What it isn't: Slacking off, doing poor work, or sabotaging your team. The fact that "doing your job" was reframed as "quitting" tells you everything about how normalized overwork had become.
If half your workforce is disengaged, the problem isn't individual laziness. It's systemic. And systemic problems have systemic causes: unclear expectations, lack of recognition, limited development opportunities, and managers who don't communicate.
What quiet firing actually is
Quiet firing is when an employer wants you gone but won't say it directly. Instead, they create conditions designed to make you quit.
Freezing you out of opportunities. Interesting projects go elsewhere. Promotions go to everyone around you. You're excluded from meetings.
Reducing your responsibilities. Your role shrinks week by week.
Withholding raises while peers advance. Your salary stays flat while everyone moves up.
Making the environment uncomfortable. Unfavorable schedule changes, desk moves, refused requests for flexibility.
The motivation is usually financial: if you quit, the company doesn't owe severance. In many countries, firing someone requires documentation, process, and compensation. Making someone quit avoids all of that.
Who's really losing
Quiet quitters lose growth. If you do the minimum for years, your skills stagnate, your reputation suffers, and your market value declines. Setting boundaries is healthy. Coasting is not the same as setting boundaries.
Quiet firers lose talent and reputation. Every employee pushed out tells others about the experience. Companies that quiet fire develop reputations that make recruiting harder.
Everyone loses trust. Both phenomena are about dishonesty. Quiet quitting says "I won't tell you I've disengaged." Quiet firing says "I won't tell you I want you gone." Both avoid the conversation that would actually solve the problem.
What to do if you're quietly quitting
Ask yourself why. The Microsoft/LinkedIn 2024 survey found that the top reasons workers eye the exit are burnout, lack of learning opportunities, and feeling stuck. If it's burnout, that's a health issue. If it's boredom, that's a fit issue. If it's because your employer doesn't reward extra effort, that's an environment issue.

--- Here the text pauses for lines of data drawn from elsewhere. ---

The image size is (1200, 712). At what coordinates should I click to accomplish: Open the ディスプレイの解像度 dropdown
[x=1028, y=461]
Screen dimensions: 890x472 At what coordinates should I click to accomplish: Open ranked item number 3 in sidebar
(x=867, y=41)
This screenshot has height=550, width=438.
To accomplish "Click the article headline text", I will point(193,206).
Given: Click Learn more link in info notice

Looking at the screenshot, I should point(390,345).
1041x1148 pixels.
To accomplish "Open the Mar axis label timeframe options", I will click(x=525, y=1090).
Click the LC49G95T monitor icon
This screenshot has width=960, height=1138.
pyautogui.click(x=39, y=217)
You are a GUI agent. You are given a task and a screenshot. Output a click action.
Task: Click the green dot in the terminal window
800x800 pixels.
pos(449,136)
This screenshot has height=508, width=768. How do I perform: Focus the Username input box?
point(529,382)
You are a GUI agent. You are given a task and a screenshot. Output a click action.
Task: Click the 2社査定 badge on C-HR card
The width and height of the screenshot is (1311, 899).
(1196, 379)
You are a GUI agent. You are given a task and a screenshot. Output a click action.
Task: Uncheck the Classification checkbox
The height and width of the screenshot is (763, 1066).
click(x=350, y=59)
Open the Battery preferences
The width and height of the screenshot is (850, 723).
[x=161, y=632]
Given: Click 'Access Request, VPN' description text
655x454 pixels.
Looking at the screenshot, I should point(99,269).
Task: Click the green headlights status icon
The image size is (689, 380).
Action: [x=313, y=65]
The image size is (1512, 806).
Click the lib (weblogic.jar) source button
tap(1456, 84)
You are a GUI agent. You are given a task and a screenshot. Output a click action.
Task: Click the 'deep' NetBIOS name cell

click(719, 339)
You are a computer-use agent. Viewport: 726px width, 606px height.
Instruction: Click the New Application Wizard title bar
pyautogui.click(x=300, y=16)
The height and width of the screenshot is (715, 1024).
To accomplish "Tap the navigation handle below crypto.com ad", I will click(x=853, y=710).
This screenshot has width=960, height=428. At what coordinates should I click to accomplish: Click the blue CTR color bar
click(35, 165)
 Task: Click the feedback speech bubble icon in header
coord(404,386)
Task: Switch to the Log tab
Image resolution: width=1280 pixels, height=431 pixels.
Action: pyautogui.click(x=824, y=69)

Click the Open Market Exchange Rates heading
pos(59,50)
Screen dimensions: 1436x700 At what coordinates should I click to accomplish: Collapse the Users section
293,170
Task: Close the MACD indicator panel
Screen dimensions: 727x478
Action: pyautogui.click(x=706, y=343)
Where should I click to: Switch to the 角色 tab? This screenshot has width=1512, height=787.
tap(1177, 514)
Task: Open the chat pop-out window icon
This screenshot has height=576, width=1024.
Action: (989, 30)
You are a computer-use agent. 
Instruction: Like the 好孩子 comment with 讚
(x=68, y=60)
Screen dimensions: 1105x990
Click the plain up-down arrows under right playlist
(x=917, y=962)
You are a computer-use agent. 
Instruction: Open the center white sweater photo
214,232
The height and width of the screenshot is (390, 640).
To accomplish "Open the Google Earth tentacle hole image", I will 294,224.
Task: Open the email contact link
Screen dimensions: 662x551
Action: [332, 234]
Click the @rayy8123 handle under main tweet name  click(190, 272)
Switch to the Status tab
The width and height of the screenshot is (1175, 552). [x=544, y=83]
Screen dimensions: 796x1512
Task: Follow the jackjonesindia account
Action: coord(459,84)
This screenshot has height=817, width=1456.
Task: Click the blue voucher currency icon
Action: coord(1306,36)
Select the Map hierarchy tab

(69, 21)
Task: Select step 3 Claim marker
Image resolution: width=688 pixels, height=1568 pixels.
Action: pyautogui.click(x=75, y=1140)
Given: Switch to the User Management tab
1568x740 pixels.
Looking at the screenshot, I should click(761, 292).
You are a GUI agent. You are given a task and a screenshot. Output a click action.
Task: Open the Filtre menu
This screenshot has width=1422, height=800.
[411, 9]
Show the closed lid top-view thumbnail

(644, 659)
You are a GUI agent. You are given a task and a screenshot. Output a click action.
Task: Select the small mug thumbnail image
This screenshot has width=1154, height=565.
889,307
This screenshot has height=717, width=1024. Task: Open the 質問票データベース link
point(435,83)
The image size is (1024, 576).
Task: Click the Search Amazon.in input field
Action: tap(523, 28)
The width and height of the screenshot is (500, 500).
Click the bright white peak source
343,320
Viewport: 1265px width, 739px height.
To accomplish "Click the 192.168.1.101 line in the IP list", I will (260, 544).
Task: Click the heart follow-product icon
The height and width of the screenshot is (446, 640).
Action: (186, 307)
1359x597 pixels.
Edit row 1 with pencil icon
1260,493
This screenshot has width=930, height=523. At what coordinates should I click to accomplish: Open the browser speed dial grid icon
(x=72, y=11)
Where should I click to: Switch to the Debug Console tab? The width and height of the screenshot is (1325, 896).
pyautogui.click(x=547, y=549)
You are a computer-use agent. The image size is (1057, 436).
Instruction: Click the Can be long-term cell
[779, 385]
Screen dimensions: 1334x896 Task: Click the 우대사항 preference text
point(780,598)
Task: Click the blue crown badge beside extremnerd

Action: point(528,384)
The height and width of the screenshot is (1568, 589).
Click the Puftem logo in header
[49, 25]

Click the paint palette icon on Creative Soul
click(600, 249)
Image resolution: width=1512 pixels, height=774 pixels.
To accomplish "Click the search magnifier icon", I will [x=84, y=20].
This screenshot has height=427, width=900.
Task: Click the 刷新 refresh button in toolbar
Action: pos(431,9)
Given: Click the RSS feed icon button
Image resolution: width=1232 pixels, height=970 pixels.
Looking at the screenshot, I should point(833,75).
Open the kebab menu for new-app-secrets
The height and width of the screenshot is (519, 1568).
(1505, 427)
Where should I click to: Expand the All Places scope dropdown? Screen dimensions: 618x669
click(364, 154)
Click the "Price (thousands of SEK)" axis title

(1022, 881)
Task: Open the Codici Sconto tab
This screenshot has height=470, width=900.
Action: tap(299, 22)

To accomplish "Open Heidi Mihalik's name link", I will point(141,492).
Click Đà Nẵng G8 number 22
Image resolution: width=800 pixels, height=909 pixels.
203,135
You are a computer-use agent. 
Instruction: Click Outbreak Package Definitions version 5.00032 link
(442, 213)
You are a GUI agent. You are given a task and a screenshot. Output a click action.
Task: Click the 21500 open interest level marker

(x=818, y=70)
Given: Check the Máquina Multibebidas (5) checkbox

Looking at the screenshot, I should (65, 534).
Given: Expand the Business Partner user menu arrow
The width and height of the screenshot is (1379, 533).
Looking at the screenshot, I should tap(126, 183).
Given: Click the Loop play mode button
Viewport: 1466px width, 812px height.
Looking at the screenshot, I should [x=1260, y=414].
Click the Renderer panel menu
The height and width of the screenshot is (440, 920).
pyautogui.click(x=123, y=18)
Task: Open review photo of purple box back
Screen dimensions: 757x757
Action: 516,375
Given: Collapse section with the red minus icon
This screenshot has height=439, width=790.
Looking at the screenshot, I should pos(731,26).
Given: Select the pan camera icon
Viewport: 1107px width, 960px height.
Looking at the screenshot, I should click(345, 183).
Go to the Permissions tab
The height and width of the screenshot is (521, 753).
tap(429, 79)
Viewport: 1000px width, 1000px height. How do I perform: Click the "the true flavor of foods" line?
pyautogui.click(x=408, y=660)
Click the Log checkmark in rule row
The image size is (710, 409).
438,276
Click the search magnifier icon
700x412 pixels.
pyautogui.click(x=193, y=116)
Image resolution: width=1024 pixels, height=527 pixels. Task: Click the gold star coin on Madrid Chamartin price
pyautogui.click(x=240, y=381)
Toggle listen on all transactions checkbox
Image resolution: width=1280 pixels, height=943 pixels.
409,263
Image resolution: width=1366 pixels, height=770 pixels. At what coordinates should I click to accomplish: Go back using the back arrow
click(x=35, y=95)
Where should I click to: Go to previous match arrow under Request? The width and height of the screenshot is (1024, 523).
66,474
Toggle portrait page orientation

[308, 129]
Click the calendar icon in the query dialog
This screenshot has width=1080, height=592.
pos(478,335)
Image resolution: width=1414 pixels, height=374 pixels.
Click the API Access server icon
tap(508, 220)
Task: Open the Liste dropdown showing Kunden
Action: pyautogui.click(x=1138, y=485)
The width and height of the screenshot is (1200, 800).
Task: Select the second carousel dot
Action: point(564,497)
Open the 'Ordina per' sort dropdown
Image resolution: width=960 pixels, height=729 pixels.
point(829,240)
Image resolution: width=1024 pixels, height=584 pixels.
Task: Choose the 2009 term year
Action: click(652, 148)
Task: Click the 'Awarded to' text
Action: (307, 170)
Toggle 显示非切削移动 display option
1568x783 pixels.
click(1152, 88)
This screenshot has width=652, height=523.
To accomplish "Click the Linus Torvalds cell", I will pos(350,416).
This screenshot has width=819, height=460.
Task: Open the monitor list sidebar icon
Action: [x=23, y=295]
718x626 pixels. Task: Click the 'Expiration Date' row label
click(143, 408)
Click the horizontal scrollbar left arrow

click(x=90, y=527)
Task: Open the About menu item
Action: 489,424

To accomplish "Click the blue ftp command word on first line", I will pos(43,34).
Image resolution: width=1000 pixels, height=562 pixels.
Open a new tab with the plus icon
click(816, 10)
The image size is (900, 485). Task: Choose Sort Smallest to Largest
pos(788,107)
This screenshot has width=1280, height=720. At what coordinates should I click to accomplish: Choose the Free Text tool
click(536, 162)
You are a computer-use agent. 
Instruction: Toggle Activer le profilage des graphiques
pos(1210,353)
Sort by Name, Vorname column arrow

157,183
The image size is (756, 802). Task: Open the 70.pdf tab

The danger of quiet quitting is that it feels safe. But you're also not growing. And in a job market where skills matter more than tenure, standing still is moving backward.
What to do if you're being quietly fired
Recognize the pattern. If multiple things from the list above are happening simultaneously, it's not coincidence.
Document everything. Keep records of denied opportunities, frozen raises, and changed responsibilities.
Have the direct conversation. Ask your manager: "I've noticed some changes in my role. Can we discuss where I stand?" Force clarity.
Start your search. Use Laddro to explore options while you still have a job. Leaving on your own terms is always better than being maneuvered into a resignation.
The real solution
Both quiet quitting and quiet firing are symptoms of a communication failure. Gallup estimates that if the global workforce were fully engaged, the world economy would add $9.6 trillion in productivity annually.
The antidote is honest conversation between managers and employees about expectations, performance, and fit. Those conversations are uncomfortable. They're also the only thing that actually works.